== Material supplied ==

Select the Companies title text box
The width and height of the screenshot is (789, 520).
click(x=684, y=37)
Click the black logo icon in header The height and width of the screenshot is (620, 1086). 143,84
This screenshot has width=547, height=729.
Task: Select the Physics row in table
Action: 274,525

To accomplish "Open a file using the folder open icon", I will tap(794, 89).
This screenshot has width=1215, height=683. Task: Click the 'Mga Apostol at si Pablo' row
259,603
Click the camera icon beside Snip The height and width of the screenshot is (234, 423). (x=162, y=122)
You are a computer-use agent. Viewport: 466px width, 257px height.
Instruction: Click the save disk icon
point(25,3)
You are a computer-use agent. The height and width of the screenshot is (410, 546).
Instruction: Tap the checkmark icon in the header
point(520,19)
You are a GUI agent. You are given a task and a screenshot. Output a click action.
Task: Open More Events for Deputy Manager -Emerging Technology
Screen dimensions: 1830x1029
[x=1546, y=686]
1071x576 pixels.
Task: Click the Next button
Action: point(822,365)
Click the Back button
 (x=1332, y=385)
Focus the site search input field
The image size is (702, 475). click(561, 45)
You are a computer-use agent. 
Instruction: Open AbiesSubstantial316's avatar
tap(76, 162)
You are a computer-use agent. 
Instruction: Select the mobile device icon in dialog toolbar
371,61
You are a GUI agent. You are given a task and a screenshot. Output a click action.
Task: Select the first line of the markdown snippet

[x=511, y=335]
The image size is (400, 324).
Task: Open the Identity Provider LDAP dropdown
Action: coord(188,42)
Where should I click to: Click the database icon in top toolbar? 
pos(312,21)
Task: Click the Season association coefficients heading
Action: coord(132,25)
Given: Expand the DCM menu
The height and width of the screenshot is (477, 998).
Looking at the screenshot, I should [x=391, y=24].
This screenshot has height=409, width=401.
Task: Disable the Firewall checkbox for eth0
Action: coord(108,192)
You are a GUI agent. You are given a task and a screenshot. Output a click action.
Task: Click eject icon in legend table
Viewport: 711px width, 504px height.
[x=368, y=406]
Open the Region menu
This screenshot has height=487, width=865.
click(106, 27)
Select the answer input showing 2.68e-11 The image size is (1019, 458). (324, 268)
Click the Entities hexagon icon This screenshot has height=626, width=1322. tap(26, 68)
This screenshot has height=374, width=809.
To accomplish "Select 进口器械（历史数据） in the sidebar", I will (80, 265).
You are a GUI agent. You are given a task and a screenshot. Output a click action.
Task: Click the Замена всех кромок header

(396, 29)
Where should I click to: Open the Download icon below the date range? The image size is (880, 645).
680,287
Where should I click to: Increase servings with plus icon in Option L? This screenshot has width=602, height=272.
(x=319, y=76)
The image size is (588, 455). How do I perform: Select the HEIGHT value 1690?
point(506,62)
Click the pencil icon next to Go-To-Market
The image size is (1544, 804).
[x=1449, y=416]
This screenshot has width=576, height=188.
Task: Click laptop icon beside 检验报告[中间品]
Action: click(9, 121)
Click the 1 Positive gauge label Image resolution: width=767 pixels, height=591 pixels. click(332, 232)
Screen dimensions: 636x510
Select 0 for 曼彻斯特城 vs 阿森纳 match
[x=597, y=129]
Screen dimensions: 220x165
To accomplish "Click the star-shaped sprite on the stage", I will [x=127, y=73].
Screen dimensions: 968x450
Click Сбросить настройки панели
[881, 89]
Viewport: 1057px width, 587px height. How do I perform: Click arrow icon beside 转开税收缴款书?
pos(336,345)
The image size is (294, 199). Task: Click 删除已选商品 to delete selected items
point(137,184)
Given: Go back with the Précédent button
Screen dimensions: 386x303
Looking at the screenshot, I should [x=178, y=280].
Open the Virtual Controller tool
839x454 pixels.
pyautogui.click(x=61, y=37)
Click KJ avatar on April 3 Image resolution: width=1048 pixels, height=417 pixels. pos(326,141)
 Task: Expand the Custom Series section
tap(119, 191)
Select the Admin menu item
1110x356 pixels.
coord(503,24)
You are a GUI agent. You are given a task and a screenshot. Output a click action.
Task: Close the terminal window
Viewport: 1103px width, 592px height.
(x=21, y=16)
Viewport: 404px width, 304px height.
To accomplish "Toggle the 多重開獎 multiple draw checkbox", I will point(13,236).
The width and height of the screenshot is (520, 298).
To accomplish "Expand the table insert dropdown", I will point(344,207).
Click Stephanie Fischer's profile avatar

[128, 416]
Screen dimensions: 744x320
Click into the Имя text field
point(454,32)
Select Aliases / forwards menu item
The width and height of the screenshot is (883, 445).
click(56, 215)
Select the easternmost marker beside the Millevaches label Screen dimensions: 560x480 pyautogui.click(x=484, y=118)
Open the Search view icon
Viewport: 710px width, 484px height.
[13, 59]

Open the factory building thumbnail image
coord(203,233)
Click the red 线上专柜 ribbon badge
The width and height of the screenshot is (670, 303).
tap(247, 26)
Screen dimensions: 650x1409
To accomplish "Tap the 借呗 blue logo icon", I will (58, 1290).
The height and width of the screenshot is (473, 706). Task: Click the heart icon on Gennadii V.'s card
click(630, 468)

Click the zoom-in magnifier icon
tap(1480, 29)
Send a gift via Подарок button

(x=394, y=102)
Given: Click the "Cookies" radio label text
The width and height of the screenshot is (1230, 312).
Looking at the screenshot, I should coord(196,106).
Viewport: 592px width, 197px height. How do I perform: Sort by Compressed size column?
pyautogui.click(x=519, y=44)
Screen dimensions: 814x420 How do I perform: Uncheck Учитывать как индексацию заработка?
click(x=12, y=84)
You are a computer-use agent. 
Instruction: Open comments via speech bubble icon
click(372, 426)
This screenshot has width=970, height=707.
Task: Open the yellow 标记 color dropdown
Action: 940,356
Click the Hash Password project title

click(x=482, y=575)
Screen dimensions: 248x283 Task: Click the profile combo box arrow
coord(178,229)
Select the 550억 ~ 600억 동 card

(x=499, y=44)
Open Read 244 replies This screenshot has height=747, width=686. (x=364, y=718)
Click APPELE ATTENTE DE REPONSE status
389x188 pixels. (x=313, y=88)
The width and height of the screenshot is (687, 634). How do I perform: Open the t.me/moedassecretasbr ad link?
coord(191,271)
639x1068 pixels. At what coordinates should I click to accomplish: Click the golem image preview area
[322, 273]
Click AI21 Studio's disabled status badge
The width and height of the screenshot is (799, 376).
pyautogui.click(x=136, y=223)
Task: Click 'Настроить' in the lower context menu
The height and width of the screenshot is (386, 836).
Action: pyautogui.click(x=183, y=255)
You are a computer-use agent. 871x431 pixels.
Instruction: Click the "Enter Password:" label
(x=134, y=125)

== Task ==
Find the line with "Click the zoom-in magnifier icon" in the listing above, then write out that line and each remaining line exactly, with no other text.

== Task solution ==
Click the zoom-in magnifier icon
tap(1480, 29)
Send a gift via Подарок button

(x=394, y=102)
Given: Click the "Cookies" radio label text
The width and height of the screenshot is (1230, 312).
Looking at the screenshot, I should coord(196,106).
Viewport: 592px width, 197px height. How do I perform: Sort by Compressed size column?
pyautogui.click(x=519, y=44)
Screen dimensions: 814x420 How do I perform: Uncheck Учитывать как индексацию заработка?
click(x=12, y=84)
You are a computer-use agent. 
Instruction: Open comments via speech bubble icon
click(372, 426)
This screenshot has width=970, height=707.
Task: Open the yellow 标记 color dropdown
Action: 940,356
Click the Hash Password project title

click(x=482, y=575)
Screen dimensions: 248x283 Task: Click the profile combo box arrow
coord(178,229)
Select the 550억 ~ 600억 동 card

(x=499, y=44)
Open Read 244 replies This screenshot has height=747, width=686. (x=364, y=718)
Click APPELE ATTENTE DE REPONSE status
389x188 pixels. (x=313, y=88)
The width and height of the screenshot is (687, 634). How do I perform: Open the t.me/moedassecretasbr ad link?
coord(191,271)
639x1068 pixels. At what coordinates should I click to accomplish: Click the golem image preview area
[322, 273]
Click AI21 Studio's disabled status badge
The width and height of the screenshot is (799, 376).
pyautogui.click(x=136, y=223)
Task: Click 'Настроить' in the lower context menu
The height and width of the screenshot is (386, 836).
Action: pyautogui.click(x=183, y=255)
You are a computer-use agent. 871x431 pixels.
Instruction: Click the "Enter Password:" label
(x=134, y=125)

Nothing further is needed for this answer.